Los retratos más tardíos de El Greco no sólo demuestran que nunca decayó su técnica, sino que se fortaleció en muchos aspectos, como se advierte en los dos últimos retratos que vamos a comentar. El de Gerónimo de Cevallos (Museo del Prado) presenta una técnica tan radicalmente suelta que hizo pensar que el lienzo se encontraba en mal estado, pero no es así. Transparencias, veladuras y brochazos son recursos totalmente voluntarios para conseguir frescura dentro de la sobriedad, que comunica perfectamente con el personaje. Ese mismo efecto produce el majestuoso retrato de Fray Hortensio Félix Paravicino (Museo de Boston). Este literato y predicador real no tenía por qué presentar un aspecto tan terrible. Escribió poemas líricos y hasta una comedia, pero no cabe duda de que llevaba dentro la terribilitá y El Greco supo encontrársela. Es un retrato casi de cuerpo entero, sentado sobre un sillón de terciopelo verde y con libro y breviario en la mano. Libros, sillón y vestimenta de trinitario, ampulosa y compleja de pliegues, no hacen más que acentuar la intensidad del rostro, pero le da una monumentalidad pocas veces vista en la retratística del cretense. Estos dos retratos son tan tardíos que se fechan ajustadamente hacia 1610, seis años antes de la muerte del artista.

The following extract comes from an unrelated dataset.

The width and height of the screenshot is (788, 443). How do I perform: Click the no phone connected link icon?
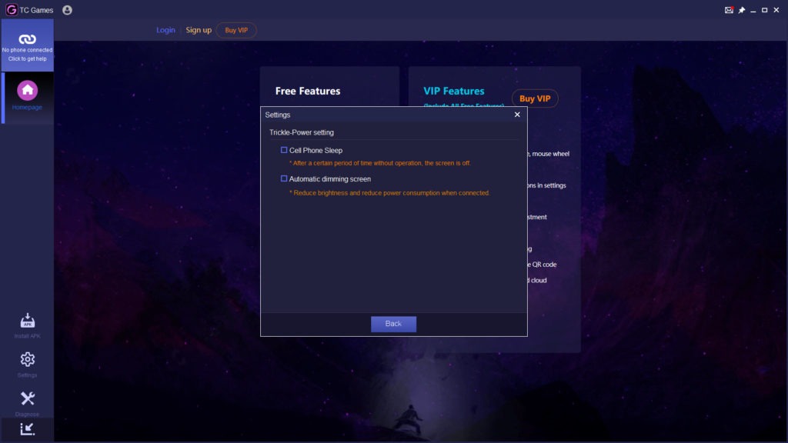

Una personalidad tan arrolladora y tan contradictoria, una vida larga y muy vivida y una obra tan personal difícilmente podría crear escuela. Su hijo Jorge Manuel Theotocopoulos fue quien contribuyó a los tópicos de escuela de o taller de estereotipando las maneras de su padre hasta casi la caricatura. No ocurre lo mismo con Luis Tristán, de quien consta que obró en el taller de El Greco a última hora y que es artista que recoge cierto influjo del maestro pero orientándose, afrontando poco el retrato, hacia formas más naturalistas propias del primer barroco.